┌─ PASSAGE
# Please critique Safir at 20 1/2 months



## dobricans (Apr 24, 2007)

Hello, this is the 2nd time I post Safir's pictures here, last time was about 7-8 months ago, but didn't receive many comments on his conformation. He is neutered, so will not be showed, just for us to know







How about the stacking? We've been working on that too. I appreciate any comments...


----------



## butterfingers (Jun 5, 2007)

I don't have anything technical to offer, but I would like to say that I LOVE Safir's face! He is absolutely gorgeous!!


----------



## dobricans (Apr 24, 2007)

Thank you Marti!

No one else wants to comment on his conformation? Hmm...I wonder why.....


----------



## Qyn (Jan 28, 2005)

> Originally Posted By: MIHANo one else wants to comment on his conformation? Hmm...I wonder why.....


He's a beautiful dog and the stacking and photos you have provided on different surfaces will allow those more knowledgeable to give you a better critique. .............. Just keep in mind that many people are taken up with other activities at this time of year and are not immediately available to comment. Little response should not be taken as a negative critique. Just bump your post at a later time.
└─
┌─ INFORMATION PROVIDED
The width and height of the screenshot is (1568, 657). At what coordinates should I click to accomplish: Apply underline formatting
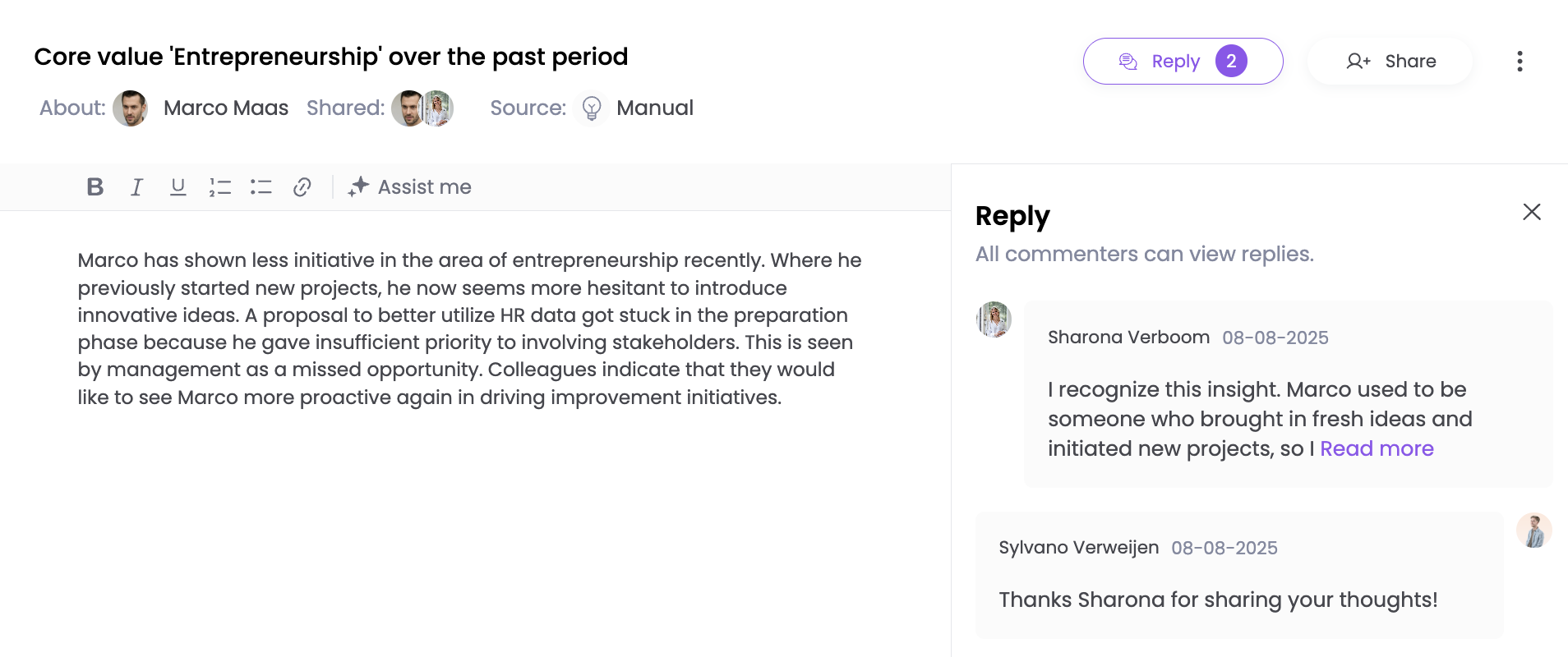[178, 187]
└─
TASK REQUIREMENTS:
1. Repeat the portion of the forum thread starting with "He's a beautiful" and going on through "a later time.".
2. Answer these questions from the forum thread:
(a) How old is Safir, according to the title?
(b) Why does the first poster say Safir will not be shown?
(c) According to Qyn, what is keeping many people from commenting right away?
The data are not needed for any of the tasks.

ANSWERS:
1.
He's a beautiful dog and the stacking and photos you have provided on different surfaces will allow those more knowledgeable to give you a better critique. .............. Just keep in mind that many people are taken up with other activities at this time of year and are not immediately available to comment. Little response should not be taken as a negative critique. Just bump your post at a later time.

2.
(a) 20 1/2 months.
(b) He is neutered.
(c) Many people are taken up with other activities at this time of year.